According to experts, the major producers, De Beers and ALROSA raked in totally about $ 2 billion in rough sales during the first quarter. De Beers posted sales reaching $ 1.15 billion – almost $ 610 million in January and $ 545 million in February. Unlike De Beers, ALROSA holds trading sessions every month, but these are slightly leaner in volume. According to estimates provided by market sources, the Russian company sold $ 1.2-1.4 billion worth of rough goods in the first 3 months of 2016, carrying out approximately equal monthly sales.
The both companies posted sales, which were higher compared with one year ago – despite the fact that they adhered to a conservative pricing policy. ALROSA keeps prices unchanged since September 2015, when it reduced them by 8%. De Beers cut prices by 8-10% in February, bringing them in line with market expectations.

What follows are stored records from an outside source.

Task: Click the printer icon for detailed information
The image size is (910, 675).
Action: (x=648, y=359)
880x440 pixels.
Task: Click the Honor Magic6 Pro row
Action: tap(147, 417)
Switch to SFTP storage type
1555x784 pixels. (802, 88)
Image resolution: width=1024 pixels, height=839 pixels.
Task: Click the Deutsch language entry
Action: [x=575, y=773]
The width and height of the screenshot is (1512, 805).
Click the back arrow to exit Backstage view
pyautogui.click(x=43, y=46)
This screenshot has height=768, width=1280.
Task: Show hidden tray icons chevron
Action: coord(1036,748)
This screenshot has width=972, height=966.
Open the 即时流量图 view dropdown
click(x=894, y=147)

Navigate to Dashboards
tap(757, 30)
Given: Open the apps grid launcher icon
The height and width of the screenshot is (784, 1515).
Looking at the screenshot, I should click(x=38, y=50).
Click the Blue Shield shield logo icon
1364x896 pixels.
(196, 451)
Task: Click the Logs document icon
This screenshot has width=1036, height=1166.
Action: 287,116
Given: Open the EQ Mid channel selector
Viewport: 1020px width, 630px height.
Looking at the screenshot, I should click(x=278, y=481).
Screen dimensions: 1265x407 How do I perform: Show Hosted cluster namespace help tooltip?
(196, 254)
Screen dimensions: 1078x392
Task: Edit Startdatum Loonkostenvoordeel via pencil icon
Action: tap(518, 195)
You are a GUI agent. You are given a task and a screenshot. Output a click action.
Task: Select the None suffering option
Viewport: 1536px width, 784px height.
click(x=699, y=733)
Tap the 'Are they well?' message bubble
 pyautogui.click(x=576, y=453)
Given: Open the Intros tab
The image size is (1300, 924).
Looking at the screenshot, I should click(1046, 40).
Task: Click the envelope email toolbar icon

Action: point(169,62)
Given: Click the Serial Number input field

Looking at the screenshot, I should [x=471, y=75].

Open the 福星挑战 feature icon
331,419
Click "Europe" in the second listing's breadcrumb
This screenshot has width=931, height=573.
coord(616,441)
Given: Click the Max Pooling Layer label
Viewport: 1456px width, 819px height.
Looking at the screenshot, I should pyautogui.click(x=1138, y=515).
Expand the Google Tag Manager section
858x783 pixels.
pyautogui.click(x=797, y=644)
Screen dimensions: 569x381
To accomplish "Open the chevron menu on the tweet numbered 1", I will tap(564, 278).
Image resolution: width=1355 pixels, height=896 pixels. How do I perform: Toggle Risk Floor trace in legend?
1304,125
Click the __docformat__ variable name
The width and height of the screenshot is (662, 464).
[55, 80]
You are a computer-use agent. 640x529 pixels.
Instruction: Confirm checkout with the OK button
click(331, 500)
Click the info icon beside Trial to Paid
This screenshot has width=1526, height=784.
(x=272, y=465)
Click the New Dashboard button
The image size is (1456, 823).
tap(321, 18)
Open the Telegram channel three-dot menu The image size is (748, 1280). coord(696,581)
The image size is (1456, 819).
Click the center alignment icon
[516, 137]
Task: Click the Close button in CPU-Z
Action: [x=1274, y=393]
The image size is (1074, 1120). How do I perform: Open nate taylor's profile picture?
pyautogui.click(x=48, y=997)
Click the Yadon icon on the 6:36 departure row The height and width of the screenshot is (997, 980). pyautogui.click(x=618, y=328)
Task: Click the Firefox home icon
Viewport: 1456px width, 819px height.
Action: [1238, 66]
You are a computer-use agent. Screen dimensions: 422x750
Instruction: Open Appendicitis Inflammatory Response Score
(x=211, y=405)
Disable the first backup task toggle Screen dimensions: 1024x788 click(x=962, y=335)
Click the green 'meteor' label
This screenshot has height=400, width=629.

This conservative policy gave results. Data coming from trading platforms suggests that the average world price of diamonds not only stabilized, but also began growing. Since this growth was not underpinned by miners, it means that it is due to business activity in the secondary market and high demand at tenders. Market players say that, for example, rough diamonds sold at the recent tenders held by Petra and Rio Tinto were traded at premiums, sometimes reaching double digits.
The average price of diamonds imported to and exported from Antwerp points to an overall trend towards growth versus the end of 2015. In March, the average price of diamond imports to Antwerp was $ 122 per carat, while that of diamond exports – $ 111 per carat (the difference was due to the fact that some part of expensive rough remains in Antwerp for cutting). This is lower than in March 2015, but significantly higher than in the previous month. Diamond import prices registered in India show a similar trend.
At the same time, trade volumes declined in March both by value and volume compared with February. Both rough imports to and rough exports from Antwerp fell by an average of 20%. GJEPC has not yet published its data for March, but one can expect a comparable movement.
This slowdown, however, is not yet a reason for pessimistic forecasts. The diamond market has found a point of balance, and this assertion may be proved by at least two arguments. The first is about trade volumes. Although March sales were lower than February sales by volume, but they returned to the historical level of previous years, while they were significantly lower during the entire second half of last year.
Rising prices for diamonds may be taken as the second evidence. If the secondary market and tenders are clearing the way for premiums to diamond deals, it means that prices offered by rough producers are now on a fair level, giving the midstream an opportunity to earn more. And it is the low margin in the midstream, which is one of the factors breeding instability in the diamond pipeline.
Market players believe that the slowdown in business activities is due to completed restocking by diamond manufacturers. “By the beginning of the year, there was some shortage of polished goods, especially in the fast-moving categories of 0.5-1 carats, so diamantaires were busily buying rough diamonds to replenish their inventories,” one of them says. “However, starting from the second quarter the market will see coming polished goods made from rough purchased in January. So, the market takes a break – you need to see if polished prices will begin to decline after new batches of polished diamonds will be offered for sale.” According to RapNet, polished prices in March remained stable reflecting zero growth. April results will largely determine further developments.
In these circumstances, the best tactic for diamond mining companies would be to maintain sales at the current level for some time. Currently, rough sales are in sync with their historical levels and the market is unlikely to digest more. Further price cuts will devalue the inventories held by diamond manufacturers and accumulated in the first quarter. On the other hand, pushing prices up will once again deprive diamond cutters of their margins and opportunities to increase business activity.
In this regard, the report by Bloomberg that De Beers raised prices by 2% looks very disturbing. So far, there was no confirmation of this, however, and one of the sightholders, Smolensk-based Kristall even denied it, saying there was no changes in prices in the assortment of rough it bought from De Beers.
ALROSA will kick off a regular trading session for its long-term customers starting from April 12, 2016 and until now there is no information if the company plans to change its prices or offered amounts of rough. However, speaking at a conference for investors in late March, the president of ALROSA said that “it was expected that the market would be stable and would not be subjected to corrections until the end of the year.”